How Psychology Can Help Me Find Love!
What is love?
So, you are at the grocery store and share a laugh with your cashier. You are walking through the mall and a stranger greets you with a gentle nod and silently wishes you a great day. Can these everyday moments be called love?
Of course first of all, love is an experience, an emotional response. The strong and sometimes intense positive feeling that rises both in your brain (with thoughts and chemical flushes) and in your body (there are physical sensations associated with this wave of emotional connection). Love, like other positive emotions feels good! However, love goes beyond feeling good, it quite literally changes your mind.

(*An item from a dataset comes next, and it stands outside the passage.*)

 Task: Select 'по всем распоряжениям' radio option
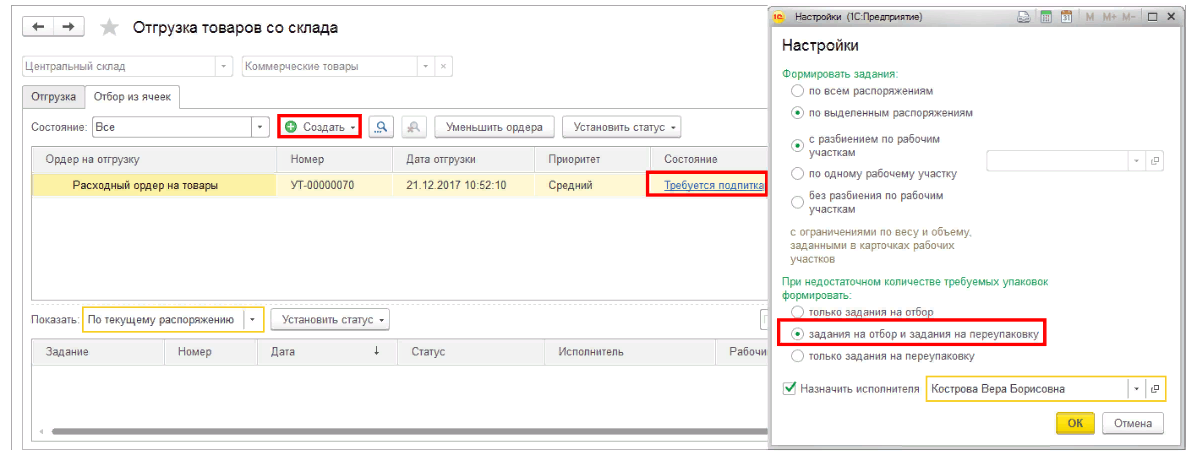click(797, 91)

Love is a shared experience. Between two or more people, quite literally, the brains and the bodies of those who are experiencing the physical and emotional qualities of love are synced into each other. Our awareness of what the other person is experiencing is opened, as well as our eyes. We are quite literally opened up to one another when we feel love. We empathize, rejoice and understand each other at a higher level. Therefore, because love allows us to see and experience deeply, love is part of wisdom!

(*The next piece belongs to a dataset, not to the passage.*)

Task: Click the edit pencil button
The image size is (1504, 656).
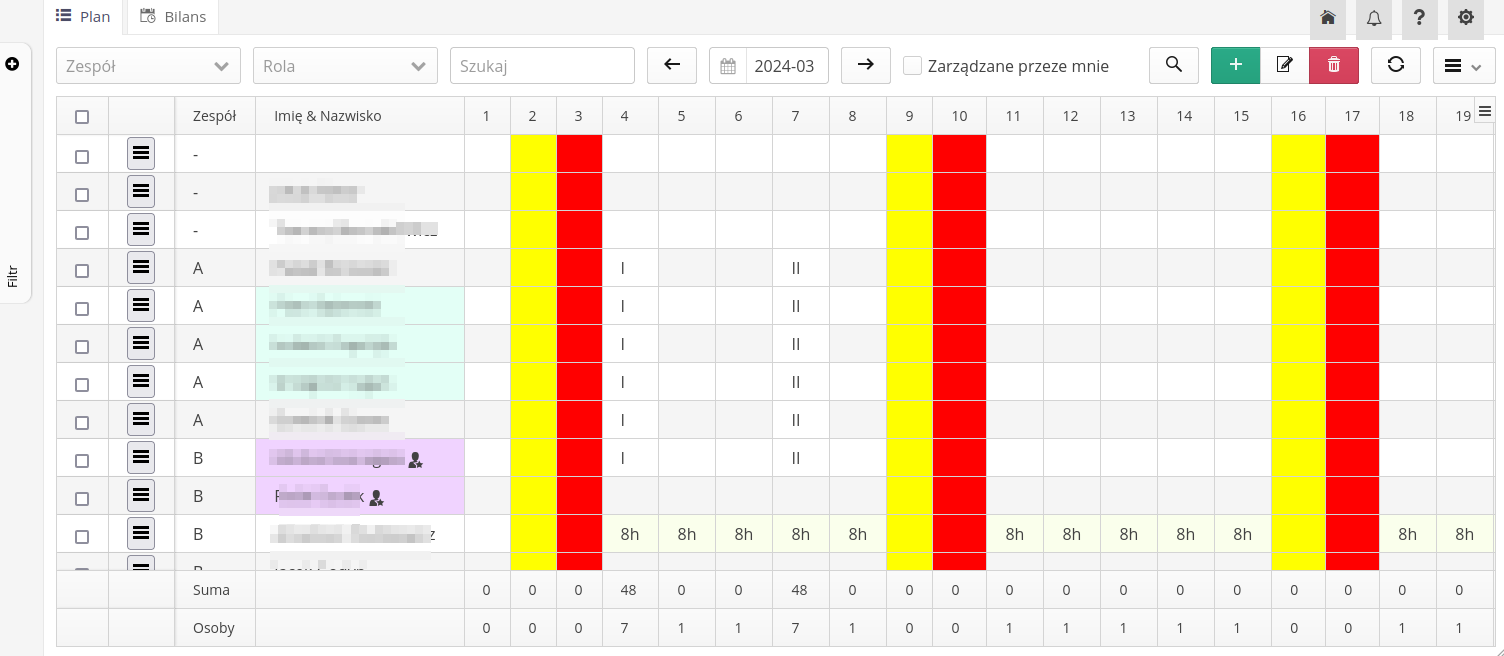Action: (x=1285, y=65)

As all emotions, this feeling of being synced and connected has an ebb and flow, and eventually it fades away. We expect that of emotions, and in fact want the fade with our negative emotions. But love has been classically categorized differently. We want it to be ever present, ever available, and once attained, (if the right fit) permanent. When it fades as an emotion, many are left confused or at least disappointed.

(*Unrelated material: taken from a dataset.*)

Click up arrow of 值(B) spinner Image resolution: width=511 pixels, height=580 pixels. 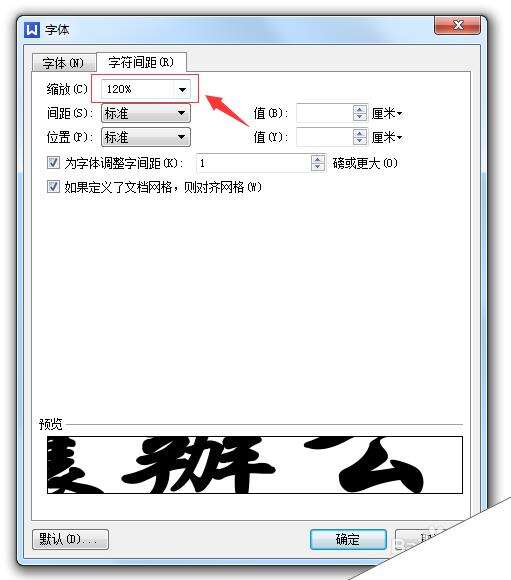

Picture love more like an emotional meal. It is easy to understand that our bodies need good food and healthy balance to thrive. Love, as an emotional meal, comes in different shapes and sizes, with different qualities and packages. Sometimes, it is a feast that we prepare for with care and enjoy slowly. This leaves us feeling full and satisfied for a long time. Perhaps this is a planned outing with a spouse or other significant relationship that breaths renewed life and energy into that relationship. You talk deeply and openly with curiosity and care. You laugh together, touch, and are silly together.
Other times, love is quick and unplanned, a fleeting moment. A snack, fast food, or piece of fruit to keep us going and energized. These are the everyday interactions with those we care about and with strangers. Love is present anytime we are emotionally and mentally connected, we are “on the same page.” Love is a positive energy force, like and electric charge that happens ever so momentarily. It is a flow of positive emotion that is shared with others in real time.
As put by Fredrickson, in Love 2.0, “More than any other positive emotion, then, love belongs not to one person, but to pairs or groups of people. It resides within connections.” Therefore, if you have exposure to others, you have opportunities to share love. There is so much potential!